Nos “Acta Apostolicæ Sedis” de 1914 (Vol. VI), a “Suprema S. Congregatio S. Officii (Sectio de indulgentiis)”, sob assinatura do Card. Domenico Ferrata (Secretarius), promulga um “Decretum” de 22 de janeiro de 1914, com o qual o Papa Pio X concede a indulgência de 100 dias a quem recitar a “Oração de reparação à Bem-Aventurada Virgem Maria”. Nessa oração, Nossa Senhora é chamada: “corredentora do gênero humano” (p. 108).

O Cardeal Alfredo Ildefonso Schuster OSB (1880-1954), Arcebispo de Milão de 1929 a 1954, Cardeal desde 1929, na obra “Liber Sacramentorum. Notas históricas e litúrgicas sobre o Missal Romano”, chama Maria: “Corredentora do Gênero Humano” (Marietti, Editore - Tipografo Pontificio, vol. VII, Turim-Roma, 1930, p. 89, pp. 90-91). Ela, “aos pés da Cruz do Filho, nos regenera para Deus e se torna, assim, a Mãe dos homens” (vol. VII, p. 93).

Maria é a rainha do mundo porque é corredentora do gênero humano junto com Jesus e para Jesus [...]” (vol. VIII, 1932, p. 79). “A Adão e Eva, pecadores e fonte da nossa original culpa na Terra, Deus contrapôs Cristo e Maria, o Redentor e a Corredentora do gênero humano” (ivi, p. 182).

Maria é “a Mãe de Deus e dos homens, corredentora do gênero humano” (vol. IX, 1932, p. 21).

O primeiro Papa a usar diretamente o título de Corredentora foi Pio XI.

A um grupo de peregrinos de Vicenza, em 30 de novembro de 1933, o Papa afirma em um discurso (“Ecco di nuovo”): “O Redentor não podia, pela necessidade das coisas, não associar a sua Mãe à sua obra, e por isso nós a invocamos com o título de Corredentora. Ela deu-nos o Salvador, O educou na obra da Redenção até chegar à Cruz, partilhando com Ele as dores da agonia e da morte em que Jesus consumava a Redenção de todos os homens. E, justamente debaixo da Cruz, nos últimos momentos de sua vida, o Redentor A proclamava mãe nossa e mãe universal” (citado em “Insegnamenti Pontifica” — 7. Maria SS., 2ª edição atualizada, Edizioni Paoline, Roma, 1964, p. 242; cf. L’Osservatore Romano, 1° de dezembro de 1933, p. 1).

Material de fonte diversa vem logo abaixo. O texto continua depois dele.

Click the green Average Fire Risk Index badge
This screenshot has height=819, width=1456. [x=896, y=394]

Em 23 de março de 1934, diante de dois grupos de peregrinos espanhóis, Pio XI nota com prazer que eles vieram a Roma para celebrar: “não só o XIX centenário da divina Redenção, mas também o XIX centenário de Maria, o Centenário da sua Corredenção, da sua Maternidade universal” (cf. L’Osservatore Romano, 25 de março de 1934, p. 1).

Ainda nesse discurso, Pio XI diz aos jovens peregrinos que devem: “seguir o pensamento e o desejo de Maria Santíssima, que é nossa Mãe e nossa Corredentora” (p. 1) e “esforçar-se para ser, eles também, corredentores e apóstolos, segundo o espírito da Ação Católica, que é precisamente a colaboração dos leigos no apostolado hierárquico da Igreja” (p. 1).

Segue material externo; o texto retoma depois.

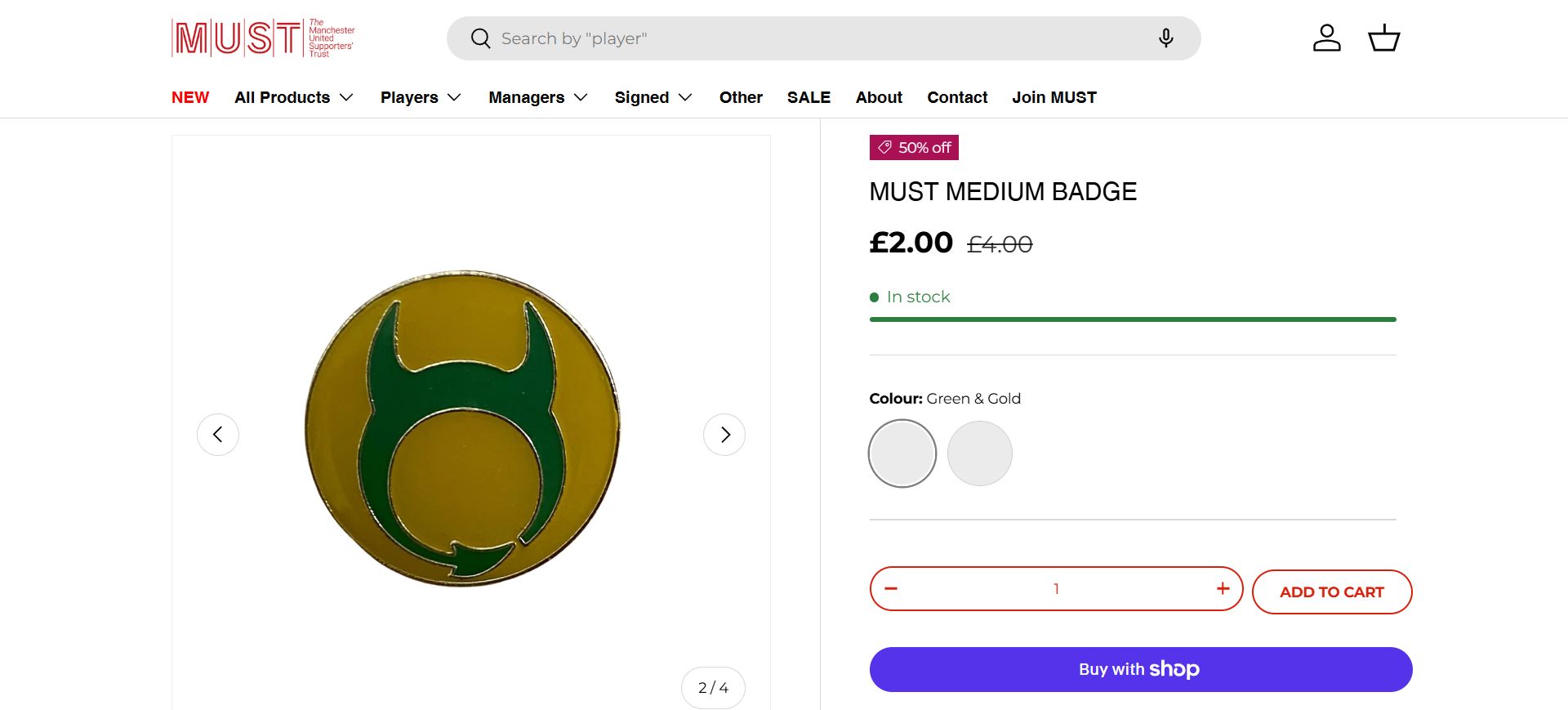Show next product image arrow

(x=724, y=435)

Finalmente, no dia 28 de abril de 1935, no encerramento do Jubileu da Redenção, na radiomensagem aos peregrinos de Lourdes, Pio XI eleva uma oração à Virgem, onde diz, entre outras coisas: “[...] Ó Mãe de piedade e de misericórdia, que assististes o vosso dulcíssimo Filho enquanto realizava, na hora da Cruz, a Redenção do gênero humano, sendo Corredentora e partícipe de suas dores; [...]” (cf. Maria SS., Edizioni Paoline, obra citada, p. 246; cf. L’Osservatore Romano, 29-30 de abril de 1935, p. 1).

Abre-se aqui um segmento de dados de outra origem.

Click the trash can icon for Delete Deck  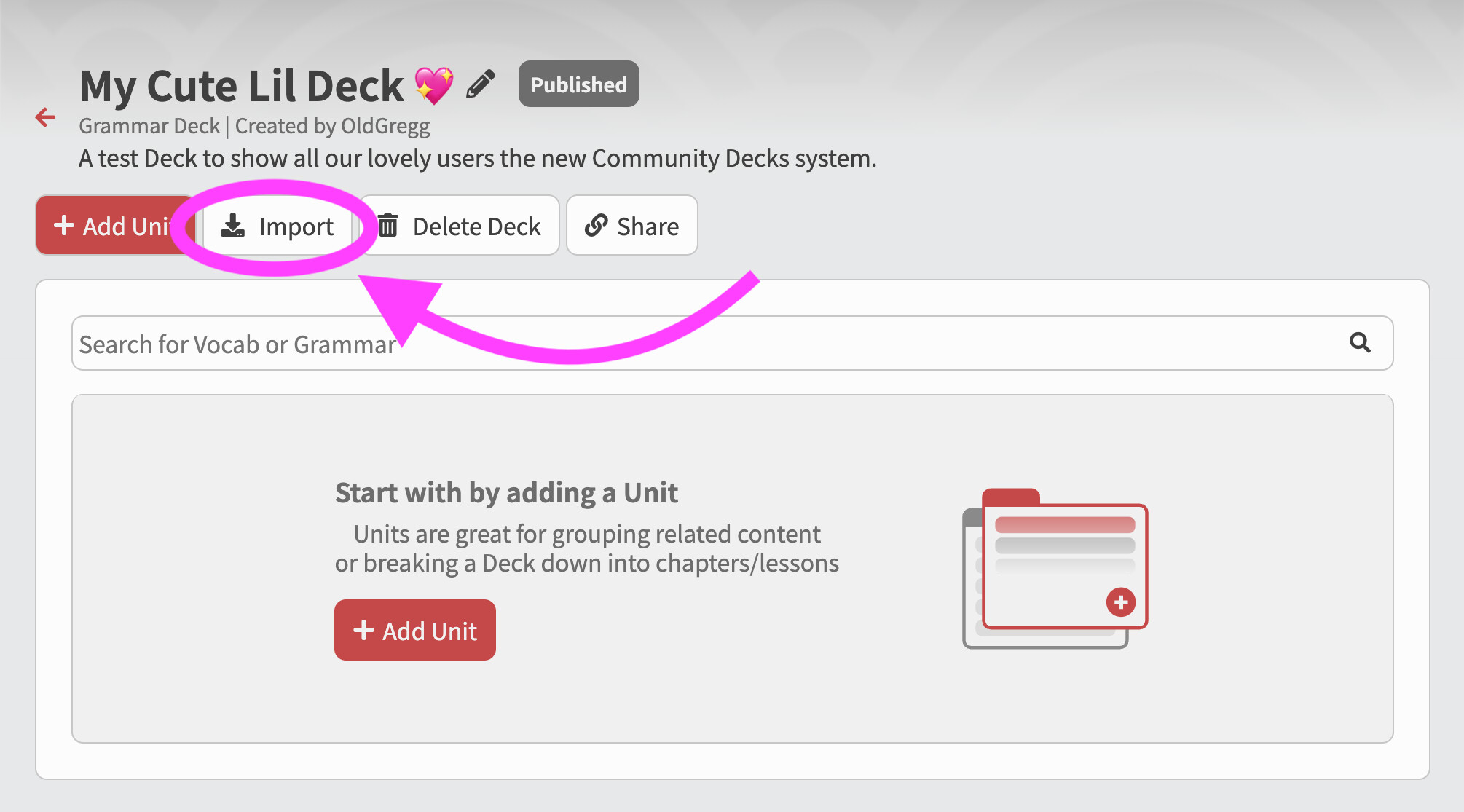(x=388, y=226)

Em 1937, o título “Corredentora” é usado pelo Cardeal Eugenio Pacelli em um discurso publicado no L’Osservatore Romano de 8 de dezembro de 1937, pp. 3-4 (cf. Giuseppe Roschini, “Maria Santissima nella storia della salvezza”, vol. II, Isola del Liri, 1969, p. 126).

Em 27 de fevereiro de 1939, no interregno entre Pio XI (falecido em 10 de fevereiro de 1939) e Pio XII (eleito em 2 de março de 1939), a editora Vita e Pensiero de Milão conclui a impressão do livro “Maria Mediatrice di tutte le grazie” do Pe. Leonardo Maria Bello OFM, Ministro Geral dos Frades Menores. No capítulo “Maria Medianeira como Corredentora” (págs. 21-29), Pe. Bello afirma que Nossa Senhora: “é também merecidamente proclamada Medianeira universal porque, como Corredentora (3), pela redundância dos méritos de Cristo, verdadeiramente adquiriu todas e cada uma das graças que fluem em todo o corpo místico de Cristo: radical e remotamente por sua colaboração na Encarnação do Verbo; formal e proximamente por sua estreitíssima união com a obra inteira de Cristo Salvador” (L. Bello, “Maria Mediatrice di tutte le grazie”, Vida e Pensamento, Milão, 1939, p. 21). 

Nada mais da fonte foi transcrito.